As such, Leedsfess has become a virtual saving grace for the influx of anonymous writers submitting their worries. But it seems pertinent to consider the other side of this new Leedsfess: its readers.


Whilst Leedsfess admins have vocalised their effort to regulate the volume of confessions detailing mental health problems, an overwhelming number of recent posts are still made up by weighty material. This kind of content will have an unavoidable consequence on the spirit of its audience, which is why the aforementioned phrase doomscrolling springs to mind.

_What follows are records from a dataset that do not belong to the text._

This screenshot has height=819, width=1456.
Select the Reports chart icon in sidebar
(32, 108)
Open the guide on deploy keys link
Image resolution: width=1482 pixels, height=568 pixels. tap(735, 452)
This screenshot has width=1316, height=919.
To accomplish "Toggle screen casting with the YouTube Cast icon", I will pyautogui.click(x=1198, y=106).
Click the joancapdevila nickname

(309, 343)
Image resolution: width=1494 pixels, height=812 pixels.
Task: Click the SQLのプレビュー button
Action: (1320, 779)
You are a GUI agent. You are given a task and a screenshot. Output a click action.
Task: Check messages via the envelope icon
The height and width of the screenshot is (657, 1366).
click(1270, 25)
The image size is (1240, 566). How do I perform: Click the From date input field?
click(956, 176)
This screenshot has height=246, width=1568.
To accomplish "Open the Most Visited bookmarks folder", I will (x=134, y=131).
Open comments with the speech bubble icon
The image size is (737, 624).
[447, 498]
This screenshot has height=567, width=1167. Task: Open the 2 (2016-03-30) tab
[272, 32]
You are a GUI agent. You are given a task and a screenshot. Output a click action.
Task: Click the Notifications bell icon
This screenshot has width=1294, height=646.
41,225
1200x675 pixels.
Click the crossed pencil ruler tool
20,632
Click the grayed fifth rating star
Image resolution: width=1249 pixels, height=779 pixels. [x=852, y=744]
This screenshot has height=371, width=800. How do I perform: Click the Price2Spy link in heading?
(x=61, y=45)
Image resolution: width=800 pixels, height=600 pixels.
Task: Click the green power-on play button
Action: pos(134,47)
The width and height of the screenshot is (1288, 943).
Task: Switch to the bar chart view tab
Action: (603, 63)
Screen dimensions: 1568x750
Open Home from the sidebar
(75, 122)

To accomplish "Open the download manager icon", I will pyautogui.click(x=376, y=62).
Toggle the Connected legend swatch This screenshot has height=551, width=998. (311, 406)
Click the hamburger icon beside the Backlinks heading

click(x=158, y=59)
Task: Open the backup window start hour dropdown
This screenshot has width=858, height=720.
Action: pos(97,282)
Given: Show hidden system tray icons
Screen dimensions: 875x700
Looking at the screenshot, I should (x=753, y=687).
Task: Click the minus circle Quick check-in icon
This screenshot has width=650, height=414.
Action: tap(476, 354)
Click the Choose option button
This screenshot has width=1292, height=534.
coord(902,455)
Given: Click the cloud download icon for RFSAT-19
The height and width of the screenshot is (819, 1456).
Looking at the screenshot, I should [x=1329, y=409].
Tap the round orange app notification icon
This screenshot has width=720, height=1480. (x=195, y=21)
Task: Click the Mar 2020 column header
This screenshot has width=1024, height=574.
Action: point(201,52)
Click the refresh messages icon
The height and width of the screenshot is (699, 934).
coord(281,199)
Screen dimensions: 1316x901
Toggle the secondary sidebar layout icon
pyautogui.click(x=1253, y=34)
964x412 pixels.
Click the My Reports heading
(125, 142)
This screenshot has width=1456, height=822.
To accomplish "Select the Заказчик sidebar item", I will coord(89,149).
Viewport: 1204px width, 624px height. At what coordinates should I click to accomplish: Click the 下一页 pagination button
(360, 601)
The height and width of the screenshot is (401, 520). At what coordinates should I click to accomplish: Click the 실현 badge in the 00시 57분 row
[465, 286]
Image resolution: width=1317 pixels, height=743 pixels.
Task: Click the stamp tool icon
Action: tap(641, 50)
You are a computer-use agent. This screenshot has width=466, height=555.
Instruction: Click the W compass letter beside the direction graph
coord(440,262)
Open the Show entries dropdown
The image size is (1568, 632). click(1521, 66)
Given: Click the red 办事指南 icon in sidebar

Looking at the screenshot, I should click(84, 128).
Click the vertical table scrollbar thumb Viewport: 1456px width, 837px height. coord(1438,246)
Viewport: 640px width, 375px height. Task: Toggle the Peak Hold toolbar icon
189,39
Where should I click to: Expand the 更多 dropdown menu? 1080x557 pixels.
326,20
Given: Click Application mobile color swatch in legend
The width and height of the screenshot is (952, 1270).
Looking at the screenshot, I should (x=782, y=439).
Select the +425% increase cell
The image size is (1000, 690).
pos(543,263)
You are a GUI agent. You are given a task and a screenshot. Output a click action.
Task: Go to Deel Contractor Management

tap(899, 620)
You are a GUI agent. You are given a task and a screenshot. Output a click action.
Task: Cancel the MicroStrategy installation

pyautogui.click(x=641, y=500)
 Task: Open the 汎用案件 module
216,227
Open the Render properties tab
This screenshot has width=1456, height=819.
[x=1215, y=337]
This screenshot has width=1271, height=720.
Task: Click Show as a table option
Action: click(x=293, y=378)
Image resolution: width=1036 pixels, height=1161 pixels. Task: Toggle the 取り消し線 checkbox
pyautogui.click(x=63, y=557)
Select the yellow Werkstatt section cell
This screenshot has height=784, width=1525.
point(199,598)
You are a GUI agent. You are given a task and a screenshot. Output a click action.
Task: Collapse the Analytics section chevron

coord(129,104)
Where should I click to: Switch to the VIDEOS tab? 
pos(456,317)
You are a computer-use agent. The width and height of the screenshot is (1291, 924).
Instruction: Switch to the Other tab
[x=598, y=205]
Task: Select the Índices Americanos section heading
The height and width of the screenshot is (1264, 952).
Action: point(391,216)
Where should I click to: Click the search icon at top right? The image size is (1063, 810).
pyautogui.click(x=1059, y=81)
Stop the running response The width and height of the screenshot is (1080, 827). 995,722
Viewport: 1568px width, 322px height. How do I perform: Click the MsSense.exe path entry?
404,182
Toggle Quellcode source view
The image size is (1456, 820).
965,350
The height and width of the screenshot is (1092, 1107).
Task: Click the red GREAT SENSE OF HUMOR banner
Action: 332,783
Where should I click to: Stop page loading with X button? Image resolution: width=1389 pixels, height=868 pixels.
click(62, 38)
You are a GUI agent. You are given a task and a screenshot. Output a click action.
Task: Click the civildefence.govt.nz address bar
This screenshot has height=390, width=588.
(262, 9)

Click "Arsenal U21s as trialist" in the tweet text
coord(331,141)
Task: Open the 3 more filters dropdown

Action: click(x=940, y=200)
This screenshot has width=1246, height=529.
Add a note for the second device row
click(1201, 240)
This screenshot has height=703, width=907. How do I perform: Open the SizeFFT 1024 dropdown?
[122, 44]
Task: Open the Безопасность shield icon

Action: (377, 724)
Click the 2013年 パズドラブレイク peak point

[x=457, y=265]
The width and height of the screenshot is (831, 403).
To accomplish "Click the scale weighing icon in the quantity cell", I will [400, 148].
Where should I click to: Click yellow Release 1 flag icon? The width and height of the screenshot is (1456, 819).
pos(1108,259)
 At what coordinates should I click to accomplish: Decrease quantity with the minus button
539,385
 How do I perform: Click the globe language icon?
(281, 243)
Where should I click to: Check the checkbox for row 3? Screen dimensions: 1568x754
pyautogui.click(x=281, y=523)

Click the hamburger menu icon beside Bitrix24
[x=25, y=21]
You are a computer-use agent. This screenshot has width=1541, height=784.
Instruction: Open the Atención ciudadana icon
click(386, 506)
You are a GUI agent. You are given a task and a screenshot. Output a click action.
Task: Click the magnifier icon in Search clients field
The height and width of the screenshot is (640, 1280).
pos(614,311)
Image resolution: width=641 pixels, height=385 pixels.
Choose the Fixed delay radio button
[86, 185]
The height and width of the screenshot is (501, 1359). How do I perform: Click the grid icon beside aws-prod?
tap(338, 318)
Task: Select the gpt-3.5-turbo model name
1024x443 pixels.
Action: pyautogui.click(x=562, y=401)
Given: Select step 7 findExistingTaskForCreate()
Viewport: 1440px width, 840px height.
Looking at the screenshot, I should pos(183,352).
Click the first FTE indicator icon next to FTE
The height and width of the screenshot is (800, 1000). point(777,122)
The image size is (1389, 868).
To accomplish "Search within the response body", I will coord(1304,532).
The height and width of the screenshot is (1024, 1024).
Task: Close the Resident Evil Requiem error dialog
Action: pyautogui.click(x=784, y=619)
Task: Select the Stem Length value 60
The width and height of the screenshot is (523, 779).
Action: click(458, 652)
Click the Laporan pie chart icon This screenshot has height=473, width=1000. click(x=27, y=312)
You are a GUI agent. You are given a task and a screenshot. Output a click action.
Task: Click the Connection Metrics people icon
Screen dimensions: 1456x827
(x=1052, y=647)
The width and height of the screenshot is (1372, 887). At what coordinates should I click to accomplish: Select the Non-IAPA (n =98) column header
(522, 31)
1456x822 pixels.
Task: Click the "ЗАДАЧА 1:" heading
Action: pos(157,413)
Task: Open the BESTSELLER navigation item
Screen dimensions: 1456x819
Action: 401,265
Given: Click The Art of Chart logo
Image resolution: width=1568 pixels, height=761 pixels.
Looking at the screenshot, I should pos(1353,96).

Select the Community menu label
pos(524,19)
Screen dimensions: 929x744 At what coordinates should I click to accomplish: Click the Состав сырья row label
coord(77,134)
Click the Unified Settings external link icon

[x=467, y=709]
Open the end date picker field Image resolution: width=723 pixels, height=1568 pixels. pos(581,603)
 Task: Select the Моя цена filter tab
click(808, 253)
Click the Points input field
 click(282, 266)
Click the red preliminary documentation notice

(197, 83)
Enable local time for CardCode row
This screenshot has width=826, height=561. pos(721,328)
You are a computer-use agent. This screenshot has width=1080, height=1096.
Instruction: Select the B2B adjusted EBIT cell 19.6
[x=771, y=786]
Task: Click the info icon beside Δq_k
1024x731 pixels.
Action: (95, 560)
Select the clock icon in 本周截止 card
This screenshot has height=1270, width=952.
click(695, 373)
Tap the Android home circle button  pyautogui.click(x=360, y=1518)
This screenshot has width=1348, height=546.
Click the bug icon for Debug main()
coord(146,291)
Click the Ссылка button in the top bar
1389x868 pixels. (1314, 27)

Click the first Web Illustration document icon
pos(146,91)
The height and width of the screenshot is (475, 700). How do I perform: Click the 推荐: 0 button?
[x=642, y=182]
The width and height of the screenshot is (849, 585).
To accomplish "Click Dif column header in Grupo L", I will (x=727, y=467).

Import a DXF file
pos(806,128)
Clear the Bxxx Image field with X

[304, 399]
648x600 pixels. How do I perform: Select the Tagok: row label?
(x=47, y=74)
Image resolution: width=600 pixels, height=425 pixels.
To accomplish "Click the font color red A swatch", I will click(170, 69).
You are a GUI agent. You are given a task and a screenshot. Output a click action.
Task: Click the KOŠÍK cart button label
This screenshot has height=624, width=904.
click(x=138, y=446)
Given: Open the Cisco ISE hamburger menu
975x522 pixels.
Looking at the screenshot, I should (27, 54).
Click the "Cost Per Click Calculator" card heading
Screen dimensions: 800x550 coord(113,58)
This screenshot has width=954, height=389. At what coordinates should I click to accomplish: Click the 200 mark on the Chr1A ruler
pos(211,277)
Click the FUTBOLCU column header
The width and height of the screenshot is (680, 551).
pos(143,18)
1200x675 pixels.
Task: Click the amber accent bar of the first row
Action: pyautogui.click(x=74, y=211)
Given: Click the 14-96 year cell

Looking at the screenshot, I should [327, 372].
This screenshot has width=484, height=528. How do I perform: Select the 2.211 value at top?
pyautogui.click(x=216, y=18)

The surfeit of upsetting content on the page commands the attention of our innate negativity bias, inevitably speaking over any typical Leedsfess content about chunder charts or pesto pasta.


Urban dictionary’s definition of doomscrolling warns readers: “The amount of time spent [doomscrolling] is directly proportional to how much worse you're going to feel after you're done.” Which prompts the question: what is the effect of consuming post after post on a Facebook page avalanched by confessions of personal distress?

Since its transformation into a curative vessel of anonymous outreach, Leedsfess has been a vital tool for the pollination of a sense of solidarity and reassurance in an increasingly online Leeds. What has always been a vibrant and engaged online community may simply be obliged to evolve in order to mirror this unstable student experience and submit to the remedial role that Leeds students have awarded it.